Advantages: The Quickstop is a very fast maneuver requiring very little space. It can be performed with just one person on board and needs no big preparations (given that the boat is sailing close hauled). On the contrary to the beloved Figure-8 there´s no working at the winches needed. But it´s a maneuver suitably only when sailing close hauled or in a close to beam reach.
If you ask me personally, I like the Quickstop but I will stick to the Figure-8. Why is that? Because I have more time to plan a precise run towards the MOB. With a Quickstop, there is no such time. I will have to know my boat very intimately to have it stopped right at the desired position. With a Figure-8 I will first put some distance between me and the person to have a perfect run into the wind to the rescue. I really didn´t like performing the Quickstop, I found it was too much of “music” and hectic associated with that maneuver. But that´s surely a question of practice.
And here´s what I think too: With every single cruise you are going to cast off to, there should be at least one MOB-trial for everybody helming the ship. No matter if Figure-8, Quickstop or just simply MOB with engine is practiced.
Last Minute Maneuver: Full Circle under Full Canvas
When two ships are meeting each other in open sea or on waterways, we do have collision prevention rules regulating how everybody ought to act accordingly. Who is the privileged vessel, who will have to change course – it´s a clear set of rules every good seaman should have knowledge of. But there are so many occasions when simply the give-way vessel won´t change course. If signaling won´t do the job, there´s one last thing to do when acting as privileged vessel: Avoid collision with the so-called last minute maneuver.

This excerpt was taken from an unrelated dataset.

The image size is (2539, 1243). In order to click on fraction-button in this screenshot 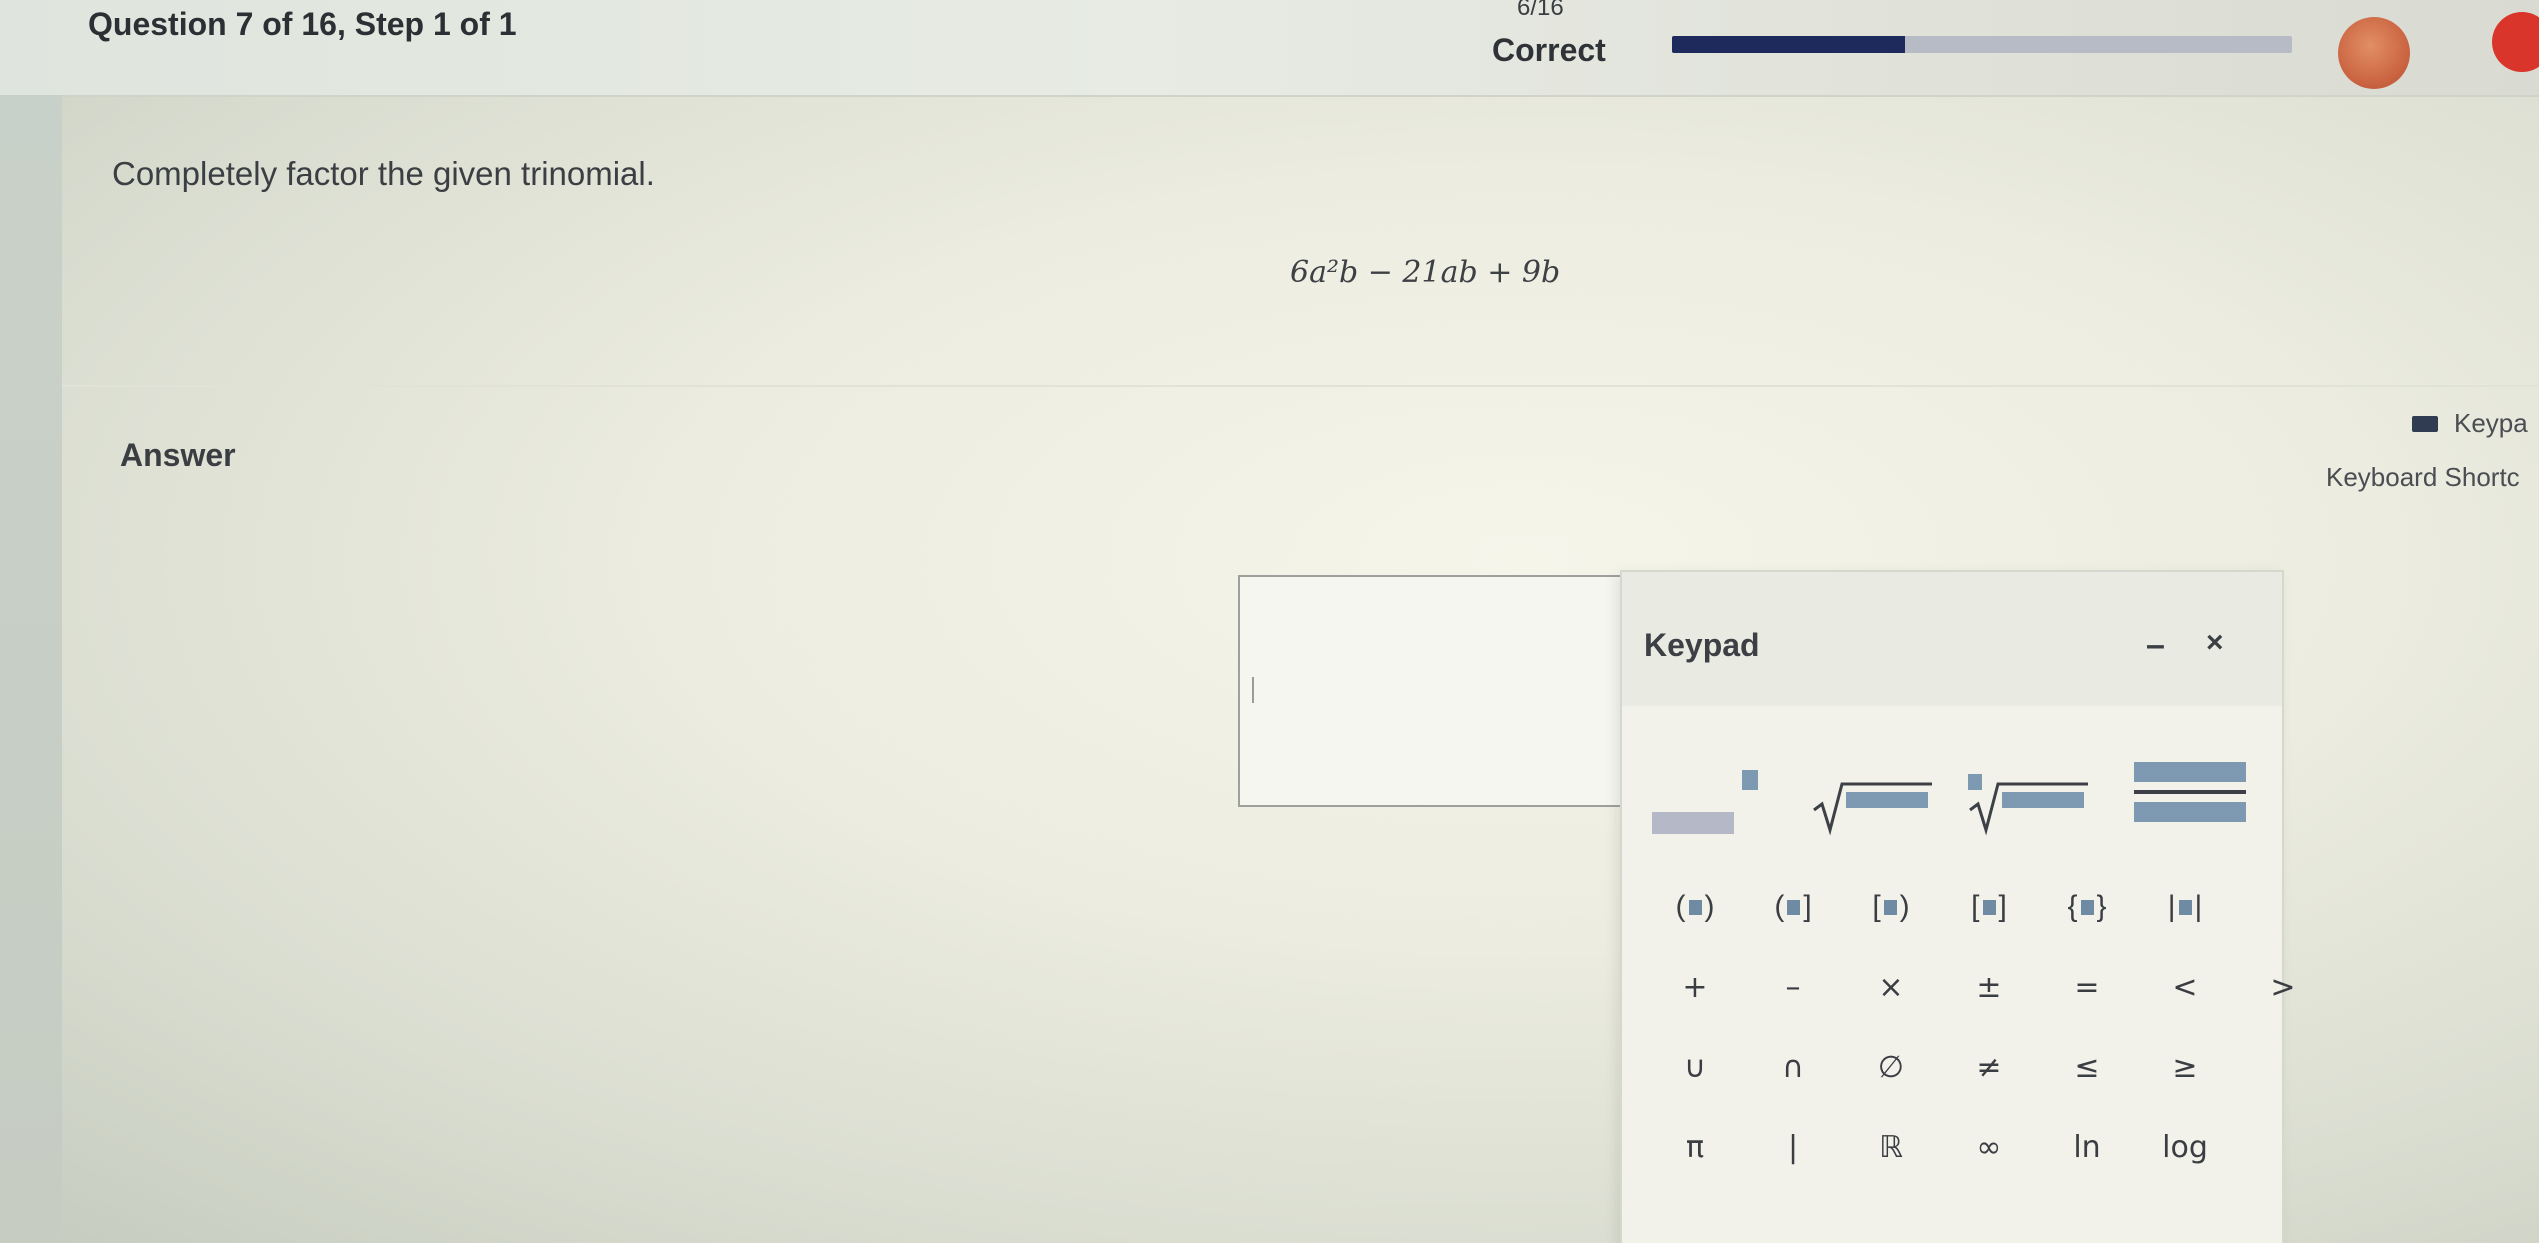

Problem: “High noon” at the sea – big time panic! Especially in cramped waterways. As a skipper a ton of questions and decisions are battering upon our heads. Where to go? Port? Starboard? Luffing, veering off? Skippers can be made unable to cope at an instant. What the hell is this “last minute maneuver”?
Solution: Well, it´s easy as ABC when sailing close hauled or in a close reach. We just need some speed. And a courageous helmsman.
This is how the skipper will act:
- Put helm full rudder (either side) and don´t change anything for the sail trim
- That´s basically all. The boat will perform a full circle, though with reduced speed. During the full circle the give-way vessel will hopefully steam past our collision course when we head back onto the initial course. That´s basically all. And yes: A sailing yacht perfectly can perform a full circle without any sheet-work.
Advantages: This is so simple, I cannot find words. It does perfectly work when sailing close hauled or on a close reach. Yes, there´s some stress in the rigging but that´s far better than having your bow slammed into another vessel. Even during the full circle you will be able to decide to stop circling, veer the sheets to have the yacht sailing at a different point of sail when going back to initial course isn´t desirable anymore.
4 Essential Maneuvers for Skippers
This is what I´ve learned during the 6 days onboard MERENNEITO of Well Sailing Hamburg. 200 miles of perfect sailing with skipper Dietmar and Andrea. It´s a great feeling having passed the SKS-examination by having enjoyed the hard yet perfect drill of skipper Dietmar. He was pushing us, adding a new challenge every day and giving room for trying, being creative and seeking own solutions (even if his solutions proofed superior in the end).
By teaching us how to land, cast off or do a MOB rather different as it may be taught by the book he achieved his goal: Putting a little bit of seamanship into us lubbers and besides, making us pass this exam and get the certification.
I hope one or two of the shown maneuvers are of interest for you.